The poems of March and Mad Women by Linda Aldrich move gracefully between narrative memory and lyric encounters, weaving themes from the past and present into an intricate whole.

Sample Poems by Linda Aldrich

 “Linda Aldrich explores movingly ‘that flawed space,’ to borrow a phrase from Eavan Boland, that can come between the words ‘woman’ and ‘poet.’ The poems in March and Mad Women confront and honor, marvel and puzzle over the ways of women leading ordinary lives. ‘I do the things I need to do,’ says the speaker in the collection's opening poem; the things that, throughout these poems, need doing range from stoking the fire to teaching composition to keeping vigil over the dying, watching friends ‘waning to slivers of moon,’ falling in love, welcoming ‘the heart's repletion.’ When I came to the description of just-baked bread loaves arranged on the counter ‘like Conestoga wagons / without wheels, going nowhere,’ when I felt the exquisite sadness and beauty of their lingering there amid Linda Aldrich's lovely and intelligent poems, I wanted and needed nothing else.”—Nancy Eimers
 
“This collection adheres like the layered movement of surf, offering all at once the deep and sometimes scarcely palpable undertow of grief from the loss of a mother, the tidal rhythms of weather and the natural world, and poems that spin away from these themes to touch upon bits of others’ lives, other layers of the speaker’s life, other forms and other voices; these poems ripple through the collection like the small, self-contained waves that add light and variation to water’s surface. To sit with this book is to relax into the turbulent and ultimately soothing flow of a deeply observed life—one rendered with a fine combination of restraint and generosity.” —Leslie Ullman
 
“From the lift of the first poem’s amaryllis image to the last poem’s several birds—whose distinct ways of being illuminate worlds—the vision that informs March and Mad Women deepens, broadens, and sharpens. The last line of ‘Seeing Red’ claims ‘The immensity of my bloom will carry me.’ Delight lies in entering and sensing how each poem unfolds and sustains that bold assertion. In these poems of life, love, loss, language, and world, the poet delves, pierces, confesses, occasionally laughs, and takes her stance. … Precise observation and image anchor and launch these poems.

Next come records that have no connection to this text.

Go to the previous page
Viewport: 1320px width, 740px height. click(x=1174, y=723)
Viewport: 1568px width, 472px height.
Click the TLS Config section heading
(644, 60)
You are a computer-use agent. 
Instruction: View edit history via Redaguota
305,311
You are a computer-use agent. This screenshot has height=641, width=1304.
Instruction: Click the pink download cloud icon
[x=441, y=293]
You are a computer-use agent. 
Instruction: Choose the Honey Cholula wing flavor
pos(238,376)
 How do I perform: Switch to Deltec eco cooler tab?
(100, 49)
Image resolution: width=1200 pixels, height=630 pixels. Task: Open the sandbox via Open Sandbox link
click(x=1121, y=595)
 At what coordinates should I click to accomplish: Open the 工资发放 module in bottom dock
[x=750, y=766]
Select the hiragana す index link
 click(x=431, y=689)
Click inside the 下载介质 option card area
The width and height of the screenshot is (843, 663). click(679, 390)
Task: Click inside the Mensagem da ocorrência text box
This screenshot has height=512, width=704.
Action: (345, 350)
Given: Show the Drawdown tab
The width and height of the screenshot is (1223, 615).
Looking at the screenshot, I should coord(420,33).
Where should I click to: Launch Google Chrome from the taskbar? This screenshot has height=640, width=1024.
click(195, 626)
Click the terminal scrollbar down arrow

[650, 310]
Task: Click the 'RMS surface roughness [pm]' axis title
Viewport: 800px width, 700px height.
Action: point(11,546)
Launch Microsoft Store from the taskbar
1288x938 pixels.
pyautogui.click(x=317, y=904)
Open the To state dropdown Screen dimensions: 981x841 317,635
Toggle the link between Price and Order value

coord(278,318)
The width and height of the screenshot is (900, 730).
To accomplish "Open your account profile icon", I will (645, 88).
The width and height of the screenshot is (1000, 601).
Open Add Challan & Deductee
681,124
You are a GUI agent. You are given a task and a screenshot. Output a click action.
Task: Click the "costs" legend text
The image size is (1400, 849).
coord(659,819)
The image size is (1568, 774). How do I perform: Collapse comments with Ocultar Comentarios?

In ‘Chickering Bog, East Montpelier,’ the bog is a ‘quaking soft spot on the earth’s skull.’ But the poem opens into another spaciousness as it speaks of ‘that part of me willed to nothing.’ The poet’s voice is passionate, musical, particular, and, finally, fearless. By the time the reader encounters the line ‘I am ready now to take my place’ (‘Pantoum to Heal’), the poems and the poet are already rooted deep in the reader’s imagination.” —Veronica Patterson

Linda Aldrich grew up in New Hampshire and graduated from the University of New Hampshire, Florida State University (MA Theatre Arts), and Vermont College (MFA Creative Writing/Poetry). She was director of the Young Conservatory and a member of the repertory at the American Conservatory Theatre in San Francisco, and later was Associate Professor of English and Humanities at Aims Community College in Greeley, Colorado. Her poetry chapbook, Foothold, was published in 2008 by Finishing Line Press. Her poems have appeared in numerous journals and anthologies.